● **Problem statement**
From the records below, copy out exactly the lines from the one containing "salesdept@ttmotor.com (30, 1821)" to the one containing "Sekhoutu (19, 321)", both included. Add nothing else.

━━━━━ Task inputs

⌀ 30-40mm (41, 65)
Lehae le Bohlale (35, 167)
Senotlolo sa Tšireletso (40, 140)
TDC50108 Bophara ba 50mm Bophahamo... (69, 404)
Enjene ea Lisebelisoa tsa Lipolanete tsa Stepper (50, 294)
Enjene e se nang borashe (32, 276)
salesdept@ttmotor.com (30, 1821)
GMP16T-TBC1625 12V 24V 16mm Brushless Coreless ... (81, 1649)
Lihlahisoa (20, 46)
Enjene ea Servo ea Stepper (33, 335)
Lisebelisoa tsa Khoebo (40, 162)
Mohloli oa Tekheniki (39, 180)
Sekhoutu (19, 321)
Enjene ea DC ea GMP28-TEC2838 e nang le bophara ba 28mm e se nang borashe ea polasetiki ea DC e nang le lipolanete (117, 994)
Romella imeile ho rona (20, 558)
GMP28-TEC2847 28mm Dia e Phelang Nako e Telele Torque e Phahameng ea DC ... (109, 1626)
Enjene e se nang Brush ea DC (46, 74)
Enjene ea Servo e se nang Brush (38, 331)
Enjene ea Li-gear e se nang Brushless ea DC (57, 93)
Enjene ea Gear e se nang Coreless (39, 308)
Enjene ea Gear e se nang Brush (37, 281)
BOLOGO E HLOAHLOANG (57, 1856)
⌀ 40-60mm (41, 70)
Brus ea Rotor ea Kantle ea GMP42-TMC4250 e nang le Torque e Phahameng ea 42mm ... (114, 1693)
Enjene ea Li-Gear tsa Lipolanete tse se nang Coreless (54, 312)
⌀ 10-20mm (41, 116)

━━━━━━━━━━
━━━━━ Task inputs

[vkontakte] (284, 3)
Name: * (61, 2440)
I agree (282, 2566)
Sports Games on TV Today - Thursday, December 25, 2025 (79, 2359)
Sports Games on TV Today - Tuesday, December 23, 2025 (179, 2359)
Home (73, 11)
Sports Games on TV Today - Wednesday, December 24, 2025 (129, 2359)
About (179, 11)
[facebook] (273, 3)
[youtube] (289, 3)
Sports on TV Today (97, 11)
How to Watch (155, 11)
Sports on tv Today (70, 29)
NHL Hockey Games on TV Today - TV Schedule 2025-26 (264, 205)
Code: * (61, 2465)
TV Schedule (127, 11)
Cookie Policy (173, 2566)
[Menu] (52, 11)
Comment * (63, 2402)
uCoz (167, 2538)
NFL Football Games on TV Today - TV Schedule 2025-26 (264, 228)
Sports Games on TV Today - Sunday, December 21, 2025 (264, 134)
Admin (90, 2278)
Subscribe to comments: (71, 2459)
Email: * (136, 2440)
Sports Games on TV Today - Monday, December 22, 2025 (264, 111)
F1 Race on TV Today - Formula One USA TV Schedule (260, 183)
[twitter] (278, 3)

━━━━━━━━━━

● **Solution**
salesdept@ttmotor.com (30, 1821)
GMP16T-TBC1625 12V 24V 16mm Brushless Coreless ... (81, 1649)
Lihlahisoa (20, 46)
Enjene ea Servo ea Stepper (33, 335)
Lisebelisoa tsa Khoebo (40, 162)
Mohloli oa Tekheniki (39, 180)
Sekhoutu (19, 321)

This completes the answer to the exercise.